Lorsqu’à l’issue de la guerre, les hommes d’État britanniques contemplèrent l’Allemagne vaincue, sa flotte détruite, ses colonies perdues, la Russie en proie à la plus effroyable anarchie, les États-Unis, après leur brillante intervention dans les affaires de l’Europe, aspirant à rentrer dans leur continent et à s’absorber dans la politique intérieure et les problèmes du Pacifique, il leur parut qu’aucun État, en Europe et en Asie occidentale, n’était capable de faire figure de grande Puissance en face de l’Empire britannique. La France n’était-elle pas épuisée, exsangue, créancière d’une Allemagne qui ne paierait pas, débitrice d’une Angleterre qui saurait, au besoin, se servir de sa créance comme d’un moyen de pression politique ? Comme sur un mot d’ordre, on vit partout, et particulièrement dans le proche Orient, les agents du Gouvernement britannique combattre l’influence française, contrecarrer les intérêts français. Dans son livre la Crise des alliances [1], M. Alfred Fabre-Luce a exposé, en un saisissant relief, toute cette triste histoire, dont le différend d’aujourd’hui est l’aboutissement. Ainsi, au fond même du débat, apparaît un grand problème historique que nous regardons, nous, comme périmé et remplacé par d’autres préoccupations plus graves, plus urgentes, qui font de l’entente franco-britannique l’indispensable instrument de paix et d’ordre dont l’humanité a besoin, mais qui survit dans les traditions politiques de la Grande-Bretagne et qui prend des formes et une vigueur nouvelles dans l’esprit à la fois chimérique et utilitaire de M. Lloyd George. Il sait, avec un art très subtil, donner satisfaction à la fois aux hommes d’affaires, aux spéculateurs qui l’entourent, et aux idéalistes avec lesquels il reprend contact dans ses fréquentes villégiatures et qu’il régale, dans les assemblées religieuses, d’homélies humanitaires.

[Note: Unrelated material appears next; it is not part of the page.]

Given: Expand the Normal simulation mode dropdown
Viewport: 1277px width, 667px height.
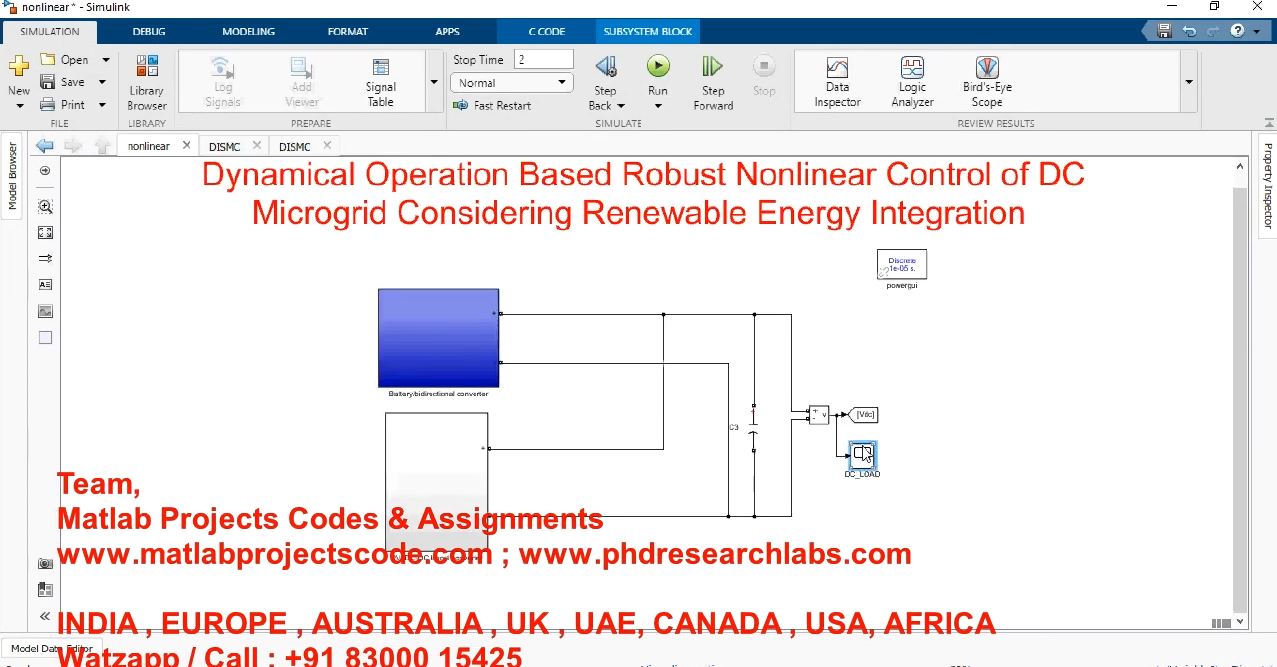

M. Lloyd George a aussi d’autres préoccupations plus immédiate : il pense aux futures élections. Il est le chef d’une coalition dont une fraction se détache peu à peu de lui ; un grand nombre de conservateurs aspirent à constituer un Gouvernement de leur choix. Pour ne

  1. La Crise des alliances. Essai sur les relations franco-britanniques depuis la signature de la paix (1919-1922). Bibliothèque de la Société d’études et d’informations économiques, Bernard-Grasset, éditeur.)